Notwithstanding the logistical and ethical issues that make this sensitive research difficult to accomplish, we agree that prospective investigations of children followed from early childhood offer the best prospect for identifying mechanisms underpinning the relationship between childhood adversity and later outcomes such as mental health, social functioning, and educational/occupational attainment.
In response to the query regarding how this important research might be achieved given the challenges Sim et al identified, we suggest that longitudinal, population record-linkage studies offer excellent capacity to examine these relationships in an unbiased, inclusive, and ethical manner. One such investigation is the New South Wales Child Development Study (http://nsw-cds.com.au) based at the University of New South Wales. This is a longitudinal investigation following the development of a cohort of 87 026 children who entered full-time schooling in 2009 (representing 99.9% of the population). Via local record-linkage infrastructure provided by the Centre for Health and Record Linkage (http://www.cherel.org.au), and operated under strict privacy provisions, anonymised multi-agency records on the children (including health, education, welfare, birth, and developmental records) have been combined by researchers with records on their parents (including health and criminal records).

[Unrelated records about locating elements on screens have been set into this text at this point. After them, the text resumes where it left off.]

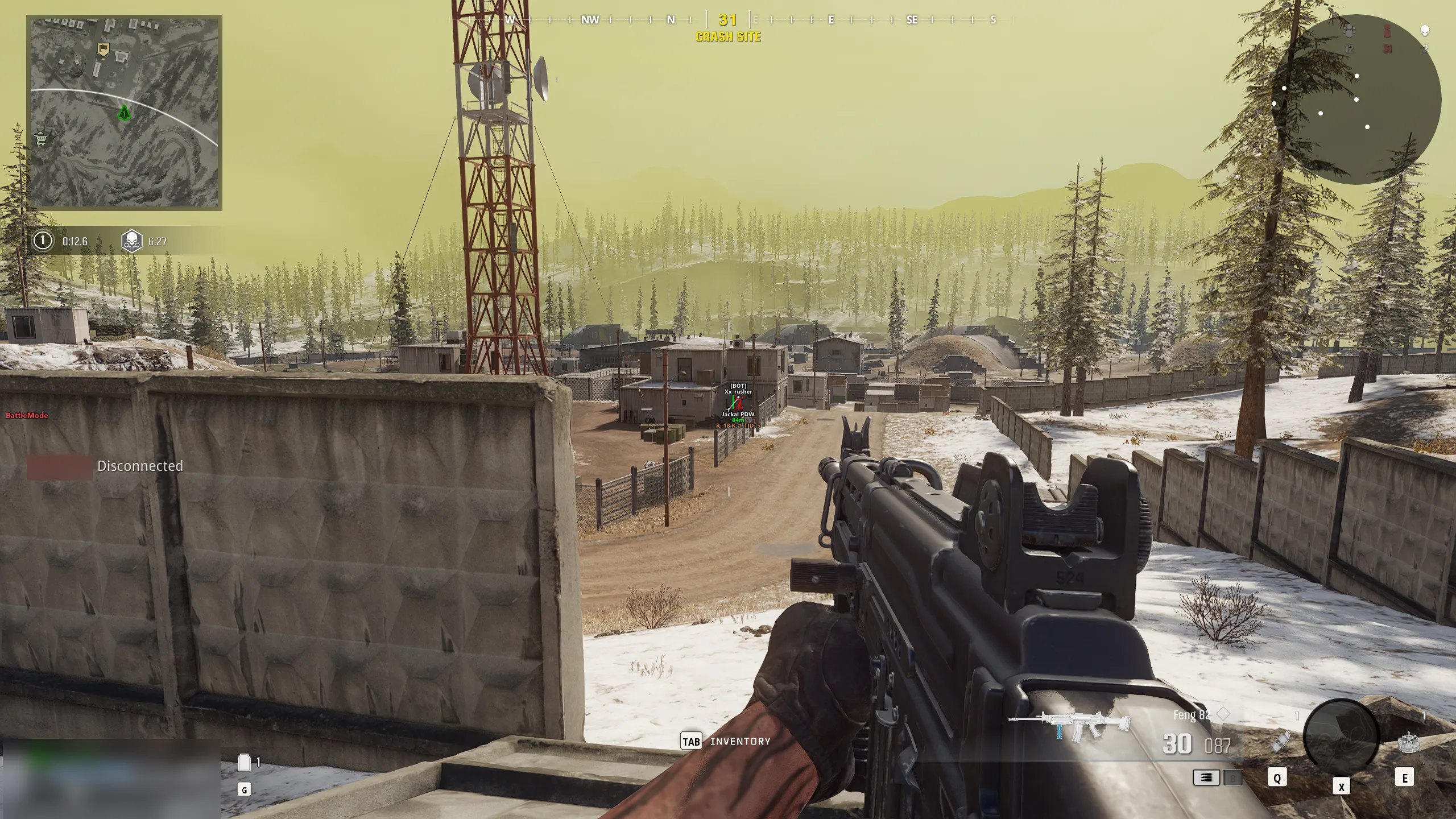Viewport: 1456px width, 819px height.
Task: Open the bottom-right circular minimap
Action: tap(1341, 733)
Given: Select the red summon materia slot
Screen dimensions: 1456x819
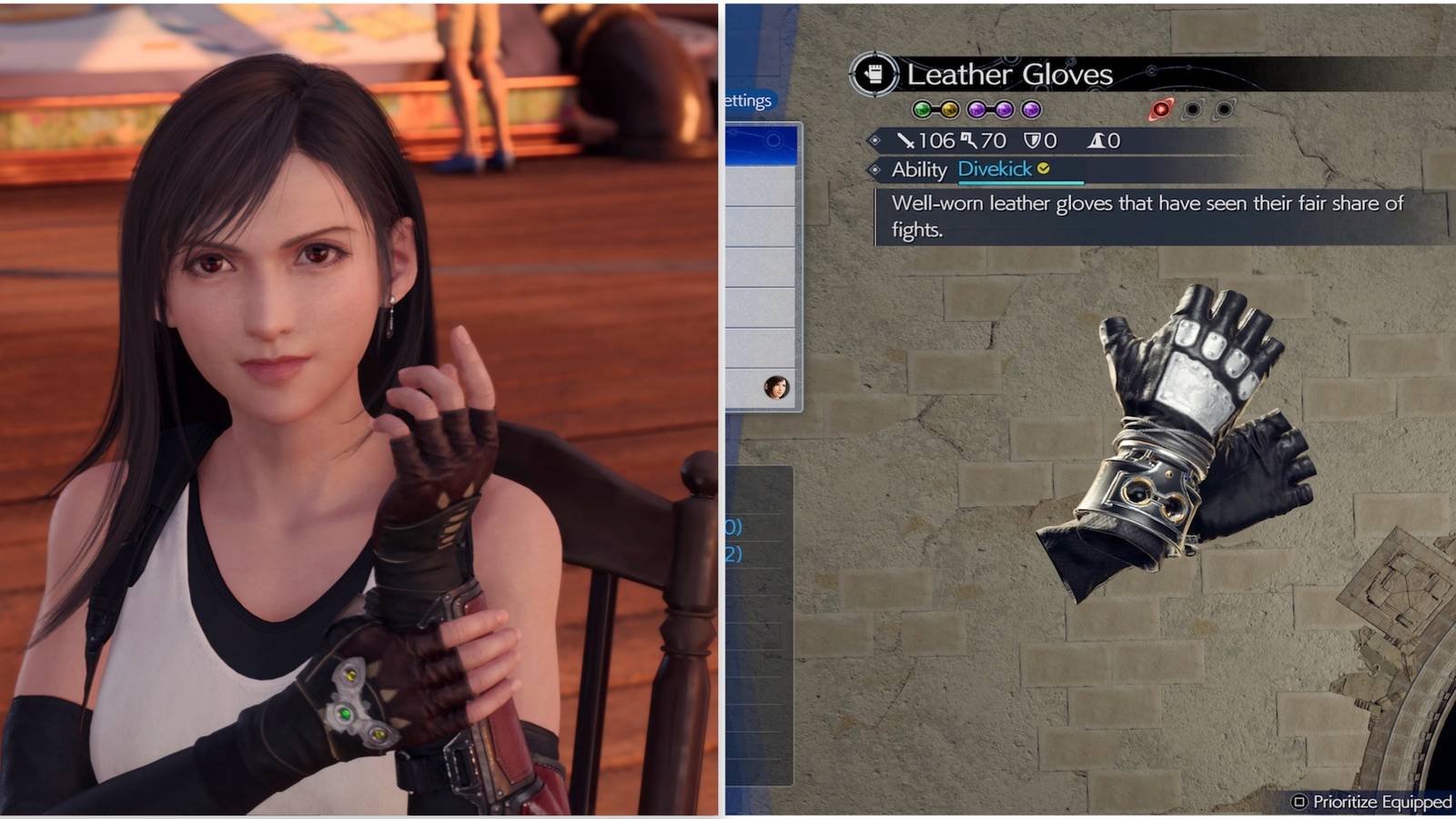Looking at the screenshot, I should (1159, 111).
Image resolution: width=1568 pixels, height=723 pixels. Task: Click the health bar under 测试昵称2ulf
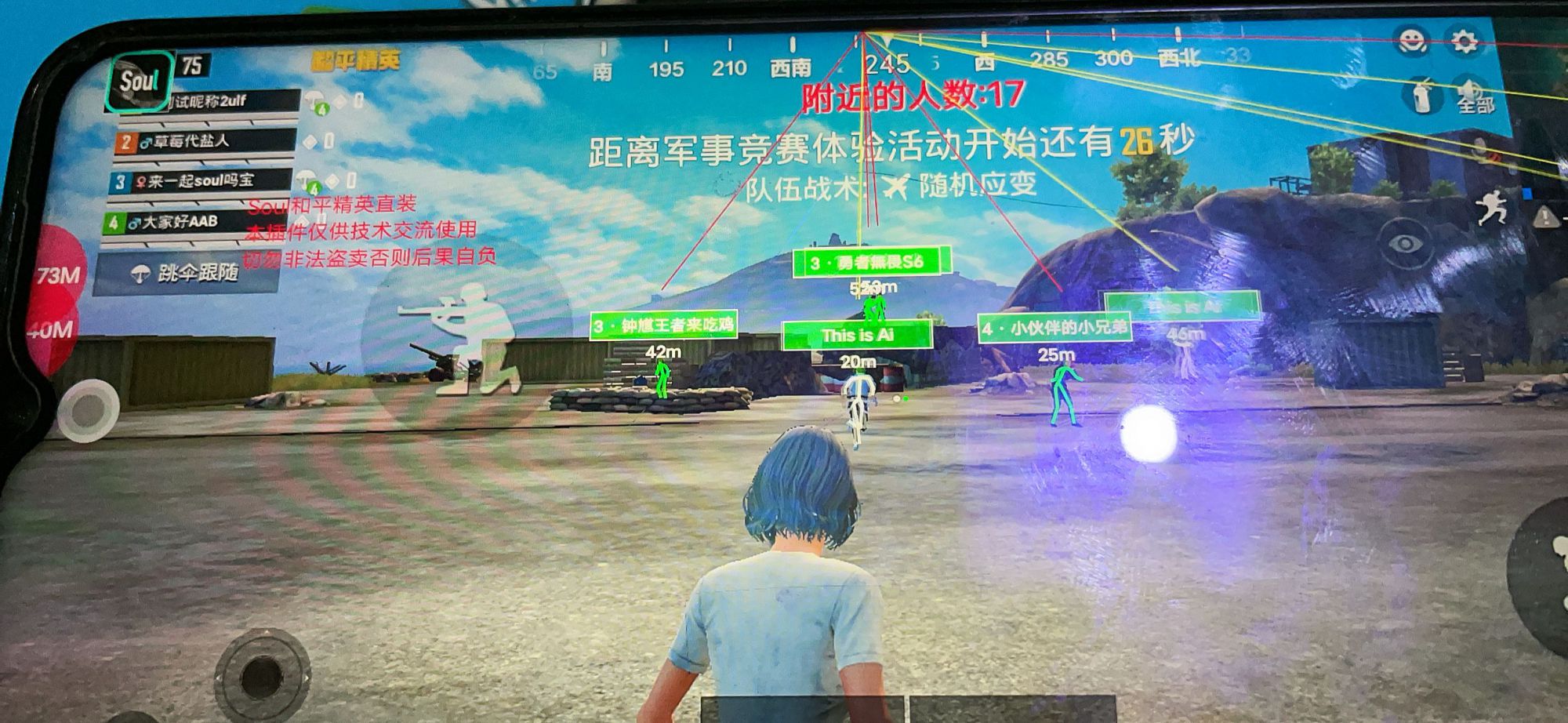point(207,119)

As part of this study, diverse measures of childhood adversity are available from population-based government child-protection files. Records were available for 3926 children (4.5%) in the cohort by the age of 5 years. These records, in combination with linked information on mental health and well-being outcomes in childhood (and, in due course, in adolescence and adulthood), offer an excellent opportunity to determine the childhood, adolescent, and adult sequelae of early exposure to adversity. Publications from the initial phase of the investigation (spanning birth to 5 years in the population cohort) are currently in preparation.